Dredging of Oregon Inlet, though, has been sporadic and the authorized depth has not been maintained.
“It now sits around 10 feet and fluctuates based on the day. I think the lowest right now is about 9, but on average it’s 10 feet,” said Brent Johnson, project manager for the Dare County Waterways Commission and Oregon Inlet Task Force.
Because the tugs cannot navigate the area, they must travel either south or north using the Intracoastal Waterway, adding considerable time and expense to the project.
The closest exit to the ocean from Oregon Inlet that the tugs could use is Chesapeake Bay, but NCDOT Division 1 Resident Engineer Pablo Hernandez said that route is unsafe. The problem, he explained, is that the route carries the risk that transportation infrastructure could be damaged.
“We explored the alternative of taking the material north on the Intracoastal Waterway and out the Chesapeake Bay to then travel south,” he said. “But the towing operators have had some concerns with trying to maneuver the barges the through the Intracoastal Waterway to the north. There’s a lot of bridges and there’s the lock systems that they have to go through.”
The barges are piled high with material, and if a barge were to list, lock systems or bridges could be damaged.
“You definitely don’t want to hit any kind of infrastructure, especially a bridge that could be carrying live traffic, whether it be railroad traffic or vehicle traffic,” Hernandez said.
If the barges can’t go north, the alternative is to go south, down Pamlico Sound to the Intracoastal Waterway and exit at Morehead City. It is a longer trip, but a much more direct voyage.
Whether the material goes north or south, the trip adds substantially to the time and expense of placing the material. And, as the journey to the reefs becomes longer, weather plays an increasingly significant role. The weather has already delayed the process. Hernandez pointed to a windy spring that kept tugs from putting to sea.
“There were days the sea conditions were just not conducive to get the barges offshore, either bringing them down from Norfolk or up from Morehead City,” he said.
As the tugs are unable to offload material at the reefs, the construction debris at the bridge is backing up.
NCDOT’s proposed alternative is to place the material at two artificial reef sites in Carteret County waters and two sites south of Ocracoke, across from the north end of Portsmouth Island.
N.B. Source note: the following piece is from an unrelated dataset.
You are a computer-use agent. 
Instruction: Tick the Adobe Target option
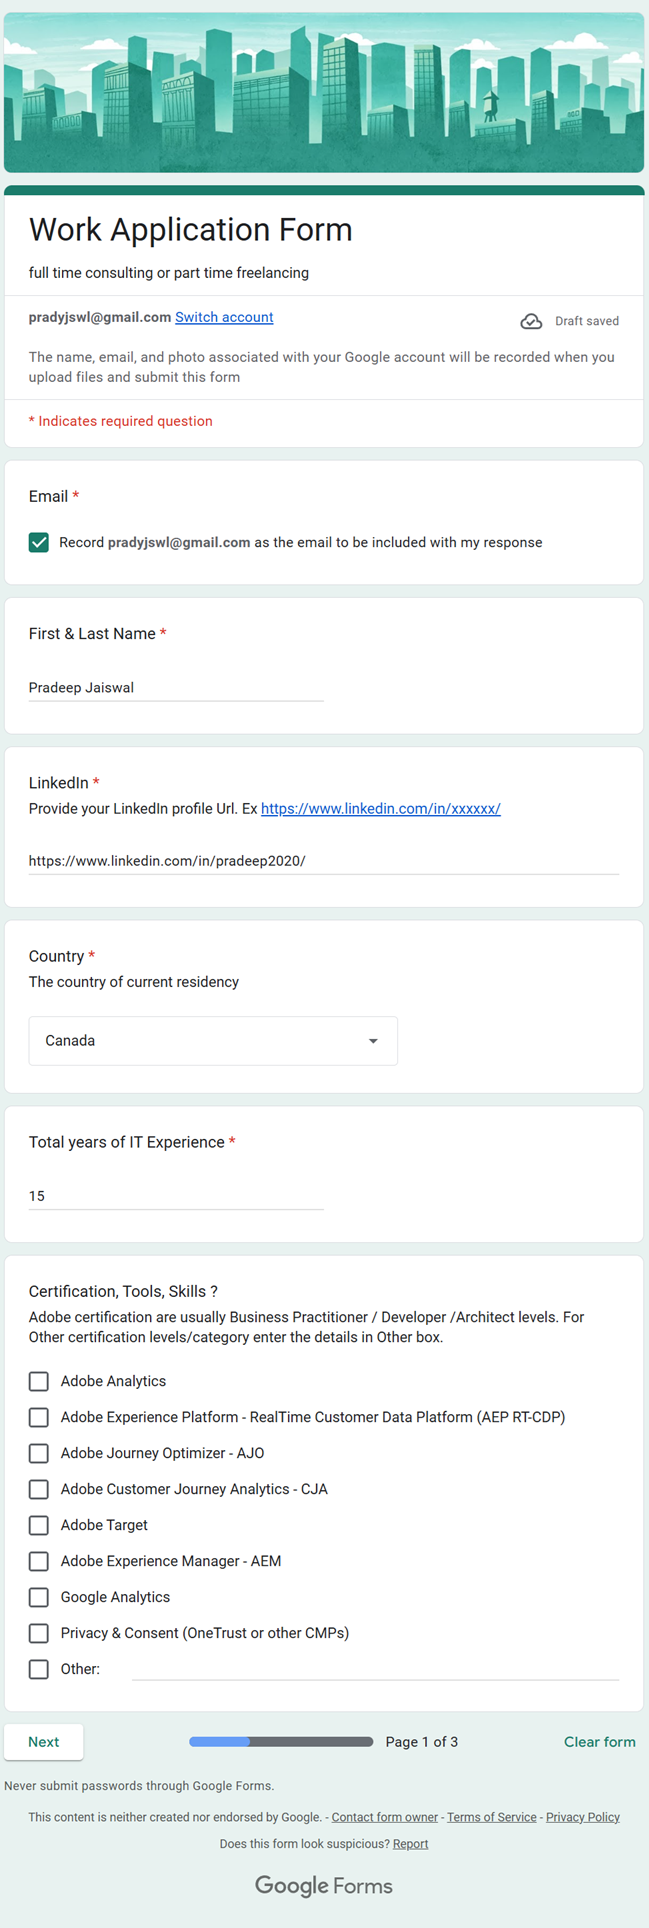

“There are existing reef sites. They are AR-250 and AR-255,” Hernandez said. “What we would do is, instead of pushing the barge or towing the barge all the way up to reach (AR-) 160, which is just off the coast of the Capt. Etheridge Bridge, we would spread that debris between those two reefs at Ocracoke, in addition to the two reefs off Carteret County.”
Dare County officials are also frustrated with the state of channel maintenance in Oregon Inlet.
“We are constantly asking for more dredging at Oregon Inlet each year,” Johnson said. “Between Dare County and the state, we have told the Corps of Engineers that we have $9 million to spend with dredging consistently each year. They are not able to come close to spending a tenth of that.”
At least a part of the problem is the Corps lacks available dredges.
“The Corps of Engineers only has three vessels that are able to perform work here on the East Coast,” Johnson said. “One of those has been in the shipyard since January, maybe even earlier, and it keeps getting delayed due to COVID-19 slowdowns.”
Dare County has previously used private contractor Cashman Dredging & Marine Contracting Co. of Quincy, Massachusetts, to dredge Oregon Inlet using its split-hulled trailing suction hopper dredge, Atchafalaya.
“There is a private dredge out there that is capable of dredging Oregon Inlet on the bar and it has done so in the past 30 years,” Johnson said, adding that the county had asked the Corps about using the Atchafalaya but had not yet received permission.